§ **Exercise goal**
Across the records that follow, count each line holding "with", and write only the total.
Records shown Block Start
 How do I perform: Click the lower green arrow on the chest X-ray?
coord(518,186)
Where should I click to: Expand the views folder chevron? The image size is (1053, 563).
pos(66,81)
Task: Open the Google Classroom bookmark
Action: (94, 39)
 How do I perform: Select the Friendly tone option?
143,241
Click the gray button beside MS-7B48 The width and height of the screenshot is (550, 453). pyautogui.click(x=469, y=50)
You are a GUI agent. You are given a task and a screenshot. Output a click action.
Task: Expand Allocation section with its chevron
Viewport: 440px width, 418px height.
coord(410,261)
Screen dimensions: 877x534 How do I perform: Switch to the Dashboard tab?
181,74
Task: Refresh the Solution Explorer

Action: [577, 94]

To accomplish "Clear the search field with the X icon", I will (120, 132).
Records shown Block End
Records shown Block Start
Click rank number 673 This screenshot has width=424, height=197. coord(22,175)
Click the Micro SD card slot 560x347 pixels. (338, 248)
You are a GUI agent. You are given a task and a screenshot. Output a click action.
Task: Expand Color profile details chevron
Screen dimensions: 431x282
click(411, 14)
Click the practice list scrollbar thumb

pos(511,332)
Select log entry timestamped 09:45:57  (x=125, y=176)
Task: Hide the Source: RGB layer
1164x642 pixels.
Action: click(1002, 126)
Records shown Block End
§ **Result for this exercise**
2